А если б построил дом, небось бы и за склеп принялся. Хороший хозяин должен и склеп свой иметь. Дом — ствол, а склеп — корни, и только дом со склепом — целое дерево. Да и помри отец с матерью, он не стал бы их в земле хоронить; на кладбище, к примеру, в день поминовения пойти — куда приятней над каменным склепом, где все вместе, стоять, чем над земляным холмиком, над каждым по отдельности. Приятней молиться, приятней свечи жечь и даже печаль по мертвым душу не так гнетет. А если еще твой склеп получше других, не просто хозяином на скольких-то там своих моргах себя чувствуешь, но и кажется, на том свете отхватил добрый кусок земли.
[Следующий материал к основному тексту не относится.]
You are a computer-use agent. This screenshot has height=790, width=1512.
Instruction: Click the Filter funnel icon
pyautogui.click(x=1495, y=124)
Михал, Антек, не говоря уж обо мне, — никто из нас в подметки Сташеку не годился. Михал, вдобавок, когда Сташек только в школу начал ходить, уже уехал счастья на белом свете искать. Антек, опять же, всегда шалый был, и неизвестно, что б ему в голову могло стрельнуть. А я и новый дом никогда не мечтал построить, а уж куда там склеп. Жить мне всегда хотелось, не помирать. Жить и жить, подольше, побольше. Пусть даже и не будет ради чего. Так ли уж это важно — есть ради чего или нет? Может, и совсем никакой нету разницы, только любит человек себя понапрасну терзать. Кто знает, может быть, жить приказано в одиннадцатой заповеди, о которой бог позабыл нас оповестить. Или, может, для каждого в звездах или в особой книге записано, что надобно жить и жить. И хватит с нас. Не все нужно знать. Лошадь не знает, а живет. А пчела, к примеру, если б знала, что для человека собирает мед, не стала бы собирать. А чем человек лучше лошади или пчелы?

вернуться

3

Дом приходского ксендза.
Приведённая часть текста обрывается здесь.